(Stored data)
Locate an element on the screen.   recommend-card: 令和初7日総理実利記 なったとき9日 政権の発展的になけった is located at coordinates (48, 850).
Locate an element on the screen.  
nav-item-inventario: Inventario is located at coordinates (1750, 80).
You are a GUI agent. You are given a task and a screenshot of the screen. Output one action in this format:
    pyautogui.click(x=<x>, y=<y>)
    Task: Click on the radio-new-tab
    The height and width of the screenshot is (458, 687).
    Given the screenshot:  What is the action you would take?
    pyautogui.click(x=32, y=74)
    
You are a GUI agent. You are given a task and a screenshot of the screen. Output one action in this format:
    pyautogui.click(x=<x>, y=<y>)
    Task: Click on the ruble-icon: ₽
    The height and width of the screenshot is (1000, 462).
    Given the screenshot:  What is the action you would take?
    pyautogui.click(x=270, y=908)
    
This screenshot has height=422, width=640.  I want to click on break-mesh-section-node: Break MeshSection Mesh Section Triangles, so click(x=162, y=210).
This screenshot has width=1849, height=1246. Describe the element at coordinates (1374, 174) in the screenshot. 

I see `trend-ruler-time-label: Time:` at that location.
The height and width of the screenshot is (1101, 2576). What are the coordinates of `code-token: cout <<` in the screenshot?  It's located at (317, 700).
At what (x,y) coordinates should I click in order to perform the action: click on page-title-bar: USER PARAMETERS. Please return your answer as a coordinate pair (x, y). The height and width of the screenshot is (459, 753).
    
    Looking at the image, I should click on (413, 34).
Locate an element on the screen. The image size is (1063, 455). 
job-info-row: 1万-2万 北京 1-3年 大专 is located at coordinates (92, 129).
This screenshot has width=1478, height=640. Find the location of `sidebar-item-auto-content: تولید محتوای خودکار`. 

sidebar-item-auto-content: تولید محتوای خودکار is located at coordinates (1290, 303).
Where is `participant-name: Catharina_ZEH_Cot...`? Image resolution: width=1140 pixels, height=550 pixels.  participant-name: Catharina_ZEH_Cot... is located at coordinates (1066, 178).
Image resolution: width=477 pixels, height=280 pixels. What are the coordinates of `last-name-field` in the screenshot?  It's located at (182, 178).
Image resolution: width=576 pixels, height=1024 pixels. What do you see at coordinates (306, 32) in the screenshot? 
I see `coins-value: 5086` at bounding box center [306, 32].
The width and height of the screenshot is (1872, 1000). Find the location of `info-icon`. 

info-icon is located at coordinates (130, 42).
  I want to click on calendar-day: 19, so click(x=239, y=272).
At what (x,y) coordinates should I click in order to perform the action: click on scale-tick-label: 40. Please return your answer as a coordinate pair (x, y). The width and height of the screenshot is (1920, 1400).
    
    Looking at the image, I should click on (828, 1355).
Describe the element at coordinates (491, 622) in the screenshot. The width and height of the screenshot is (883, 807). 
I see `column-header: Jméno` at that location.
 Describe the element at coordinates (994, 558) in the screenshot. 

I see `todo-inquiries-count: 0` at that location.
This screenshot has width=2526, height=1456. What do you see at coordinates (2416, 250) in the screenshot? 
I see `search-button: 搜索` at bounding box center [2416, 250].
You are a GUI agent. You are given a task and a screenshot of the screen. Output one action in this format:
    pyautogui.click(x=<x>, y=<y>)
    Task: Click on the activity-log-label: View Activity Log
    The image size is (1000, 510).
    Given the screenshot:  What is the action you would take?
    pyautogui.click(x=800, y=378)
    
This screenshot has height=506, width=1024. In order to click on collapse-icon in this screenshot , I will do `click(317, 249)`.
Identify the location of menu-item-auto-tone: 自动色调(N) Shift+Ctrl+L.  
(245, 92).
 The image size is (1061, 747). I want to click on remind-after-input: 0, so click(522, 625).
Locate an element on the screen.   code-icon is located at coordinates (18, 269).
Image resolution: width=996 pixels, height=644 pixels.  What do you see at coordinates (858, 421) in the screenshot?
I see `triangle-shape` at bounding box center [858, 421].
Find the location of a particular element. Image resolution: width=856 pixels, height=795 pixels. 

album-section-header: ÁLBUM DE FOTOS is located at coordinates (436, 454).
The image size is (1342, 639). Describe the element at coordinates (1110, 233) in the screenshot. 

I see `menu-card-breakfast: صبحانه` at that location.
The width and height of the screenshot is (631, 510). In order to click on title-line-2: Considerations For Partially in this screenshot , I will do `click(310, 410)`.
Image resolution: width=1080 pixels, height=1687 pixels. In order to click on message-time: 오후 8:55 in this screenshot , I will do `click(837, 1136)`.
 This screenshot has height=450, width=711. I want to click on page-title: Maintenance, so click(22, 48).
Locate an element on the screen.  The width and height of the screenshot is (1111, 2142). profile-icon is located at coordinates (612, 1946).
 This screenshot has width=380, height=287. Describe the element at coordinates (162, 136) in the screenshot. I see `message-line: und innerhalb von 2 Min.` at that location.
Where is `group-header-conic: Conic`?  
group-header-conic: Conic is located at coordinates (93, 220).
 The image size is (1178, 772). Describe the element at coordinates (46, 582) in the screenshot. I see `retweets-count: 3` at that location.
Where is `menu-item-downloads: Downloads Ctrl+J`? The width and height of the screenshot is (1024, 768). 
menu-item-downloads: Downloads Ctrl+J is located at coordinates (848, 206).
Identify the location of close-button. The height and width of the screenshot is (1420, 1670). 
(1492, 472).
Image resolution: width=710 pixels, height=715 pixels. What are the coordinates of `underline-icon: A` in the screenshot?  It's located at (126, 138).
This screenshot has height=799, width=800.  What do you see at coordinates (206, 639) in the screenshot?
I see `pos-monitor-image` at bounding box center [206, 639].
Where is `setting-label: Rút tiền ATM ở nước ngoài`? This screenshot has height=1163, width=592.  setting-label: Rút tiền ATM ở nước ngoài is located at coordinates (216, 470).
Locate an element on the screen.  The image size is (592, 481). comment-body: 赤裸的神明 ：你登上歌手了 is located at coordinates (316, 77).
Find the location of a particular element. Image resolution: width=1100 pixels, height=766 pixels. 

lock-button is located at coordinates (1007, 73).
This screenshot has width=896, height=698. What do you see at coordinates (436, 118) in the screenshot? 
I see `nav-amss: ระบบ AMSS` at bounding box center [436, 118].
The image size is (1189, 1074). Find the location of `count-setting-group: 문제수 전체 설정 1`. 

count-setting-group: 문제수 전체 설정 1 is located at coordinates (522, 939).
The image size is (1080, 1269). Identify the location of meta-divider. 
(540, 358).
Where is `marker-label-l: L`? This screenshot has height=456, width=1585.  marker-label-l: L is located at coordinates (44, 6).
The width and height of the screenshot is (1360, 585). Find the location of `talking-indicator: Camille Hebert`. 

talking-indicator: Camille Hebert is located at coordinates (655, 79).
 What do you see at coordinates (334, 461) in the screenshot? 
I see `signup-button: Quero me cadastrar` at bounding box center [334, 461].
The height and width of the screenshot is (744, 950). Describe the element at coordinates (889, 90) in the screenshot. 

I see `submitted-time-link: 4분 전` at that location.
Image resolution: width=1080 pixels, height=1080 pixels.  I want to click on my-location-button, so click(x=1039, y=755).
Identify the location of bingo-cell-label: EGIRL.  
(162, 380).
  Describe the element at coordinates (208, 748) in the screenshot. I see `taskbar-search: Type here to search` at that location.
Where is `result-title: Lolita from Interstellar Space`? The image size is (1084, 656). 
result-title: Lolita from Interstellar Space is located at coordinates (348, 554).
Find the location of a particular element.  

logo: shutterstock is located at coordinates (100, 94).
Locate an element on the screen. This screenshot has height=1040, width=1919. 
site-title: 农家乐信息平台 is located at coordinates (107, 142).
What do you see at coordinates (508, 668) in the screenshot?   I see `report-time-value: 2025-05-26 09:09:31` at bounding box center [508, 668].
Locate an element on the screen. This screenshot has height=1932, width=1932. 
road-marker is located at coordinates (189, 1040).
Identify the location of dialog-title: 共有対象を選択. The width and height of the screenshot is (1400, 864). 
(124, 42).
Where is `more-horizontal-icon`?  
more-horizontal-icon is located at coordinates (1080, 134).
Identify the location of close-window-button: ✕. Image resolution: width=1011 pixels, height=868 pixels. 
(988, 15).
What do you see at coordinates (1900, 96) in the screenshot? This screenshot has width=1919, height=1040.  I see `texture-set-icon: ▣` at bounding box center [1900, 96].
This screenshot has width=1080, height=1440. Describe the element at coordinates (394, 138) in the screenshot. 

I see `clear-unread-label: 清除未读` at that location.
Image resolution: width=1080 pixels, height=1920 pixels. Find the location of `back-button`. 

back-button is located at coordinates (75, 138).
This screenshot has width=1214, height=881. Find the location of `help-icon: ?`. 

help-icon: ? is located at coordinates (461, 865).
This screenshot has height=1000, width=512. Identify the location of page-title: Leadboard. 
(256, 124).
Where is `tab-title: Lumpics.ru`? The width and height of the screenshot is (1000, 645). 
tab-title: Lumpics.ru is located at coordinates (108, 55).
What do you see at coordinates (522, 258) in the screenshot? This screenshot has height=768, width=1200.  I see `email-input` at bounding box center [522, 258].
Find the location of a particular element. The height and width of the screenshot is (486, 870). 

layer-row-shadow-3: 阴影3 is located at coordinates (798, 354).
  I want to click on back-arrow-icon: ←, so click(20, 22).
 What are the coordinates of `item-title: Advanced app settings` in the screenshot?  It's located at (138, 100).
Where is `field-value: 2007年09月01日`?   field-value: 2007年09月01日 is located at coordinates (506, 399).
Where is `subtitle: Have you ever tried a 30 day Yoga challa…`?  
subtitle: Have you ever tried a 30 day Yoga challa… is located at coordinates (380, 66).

▸ What this task involves: Please write out the material again without changes, beginning with the line containing "What do you see at coordinates (522, 258)" and running through the end of the material.

▸ Output of the task:
What do you see at coordinates (522, 258) in the screenshot? This screenshot has height=768, width=1200.  I see `email-input` at bounding box center [522, 258].
Find the location of a particular element. The height and width of the screenshot is (486, 870). 

layer-row-shadow-3: 阴影3 is located at coordinates (798, 354).
  I want to click on back-arrow-icon: ←, so click(20, 22).
 What are the coordinates of `item-title: Advanced app settings` in the screenshot?  It's located at (138, 100).
Where is `field-value: 2007年09月01日`?   field-value: 2007年09月01日 is located at coordinates (506, 399).
Where is `subtitle: Have you ever tried a 30 day Yoga challa…`?  
subtitle: Have you ever tried a 30 day Yoga challa… is located at coordinates (380, 66).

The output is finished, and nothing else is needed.